[Items from a data source]

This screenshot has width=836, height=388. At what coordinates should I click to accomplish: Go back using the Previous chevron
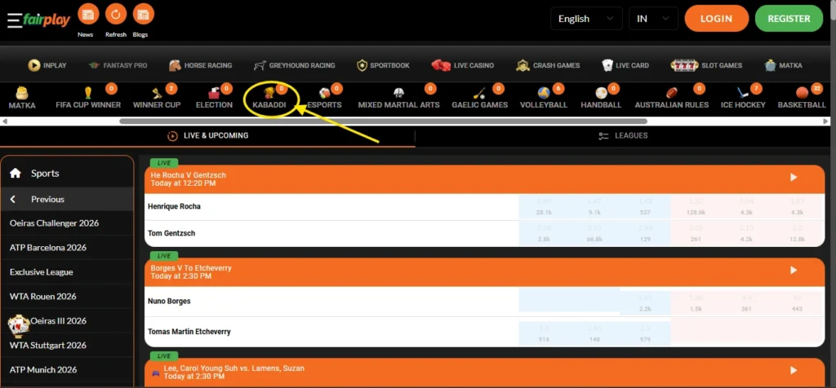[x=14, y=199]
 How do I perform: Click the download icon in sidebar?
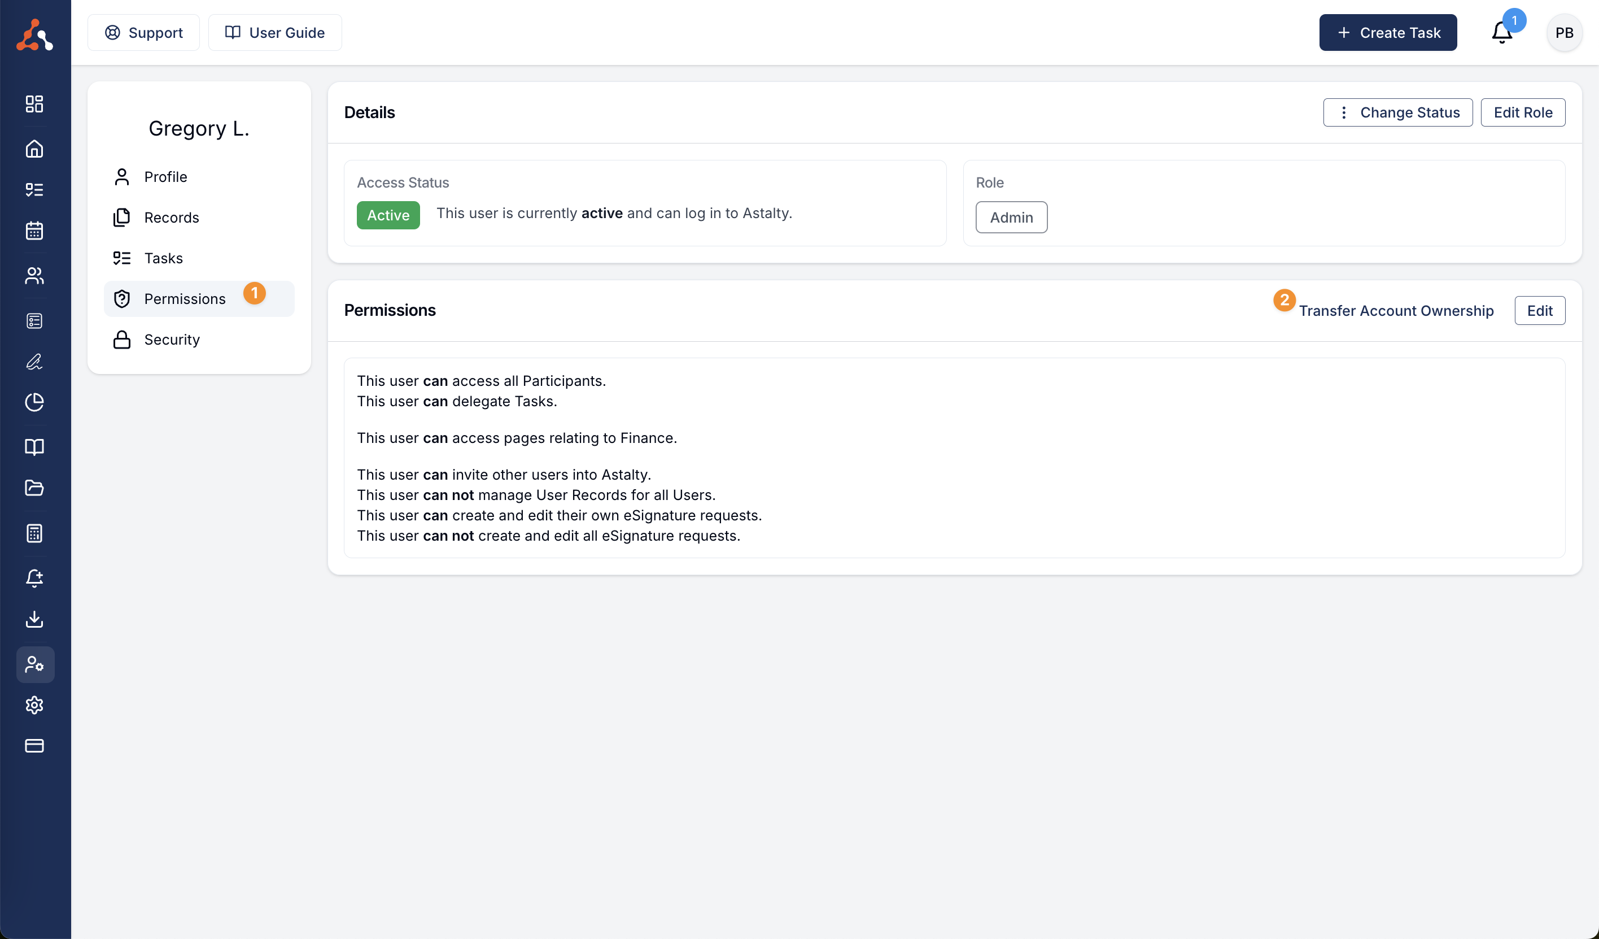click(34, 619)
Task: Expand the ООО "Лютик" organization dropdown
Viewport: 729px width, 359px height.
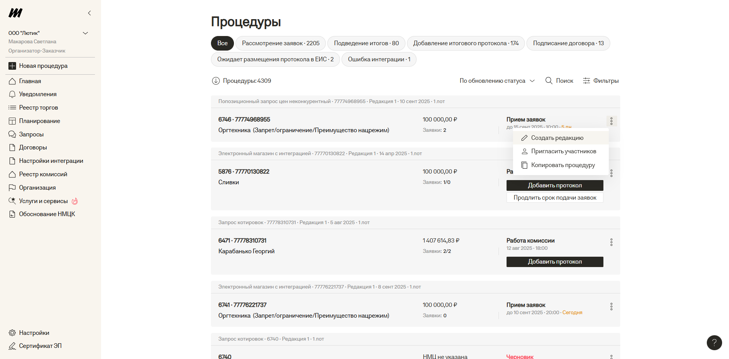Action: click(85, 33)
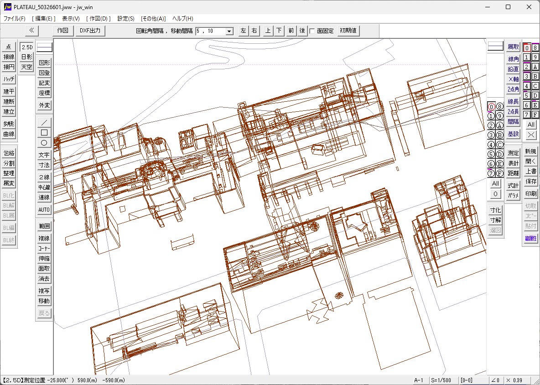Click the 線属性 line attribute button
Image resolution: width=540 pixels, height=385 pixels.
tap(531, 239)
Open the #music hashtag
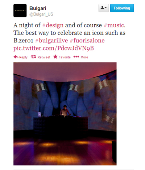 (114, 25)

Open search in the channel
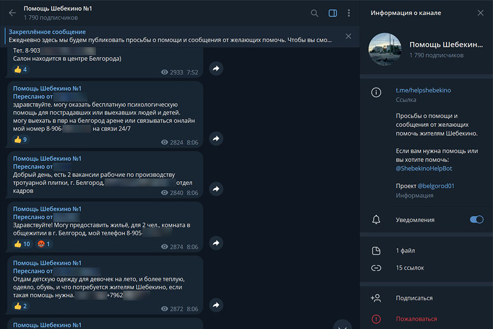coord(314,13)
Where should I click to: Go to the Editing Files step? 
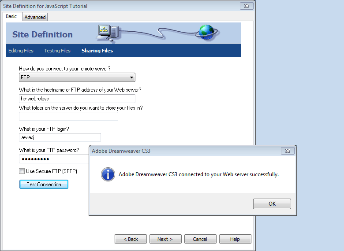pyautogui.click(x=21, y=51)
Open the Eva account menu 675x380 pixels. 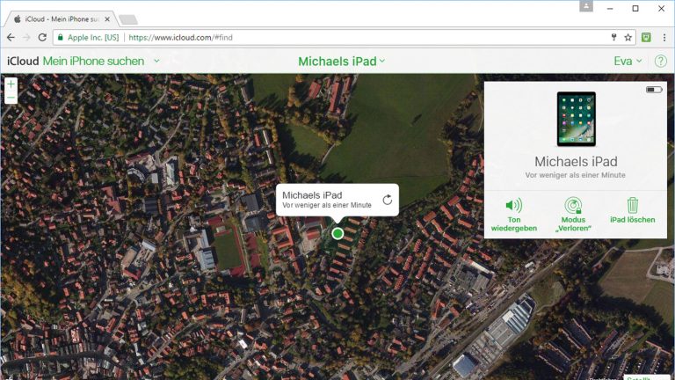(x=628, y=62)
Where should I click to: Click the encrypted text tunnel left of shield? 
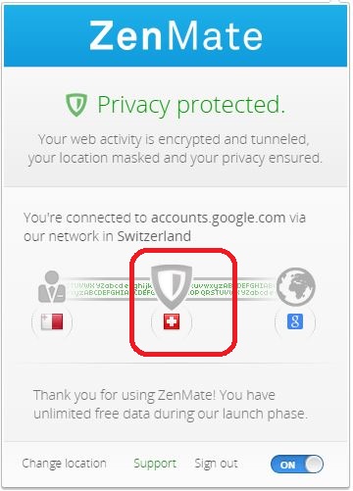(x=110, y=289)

→ **Task requirements**:
Find the line containing "Where should I click to: Click" in the records above, then copy it and every line after it exactly, through the last one, without any pictures.

→ **Reply**:
Where should I click to: Click the encrypted text tunnel left of shield? 
(x=110, y=289)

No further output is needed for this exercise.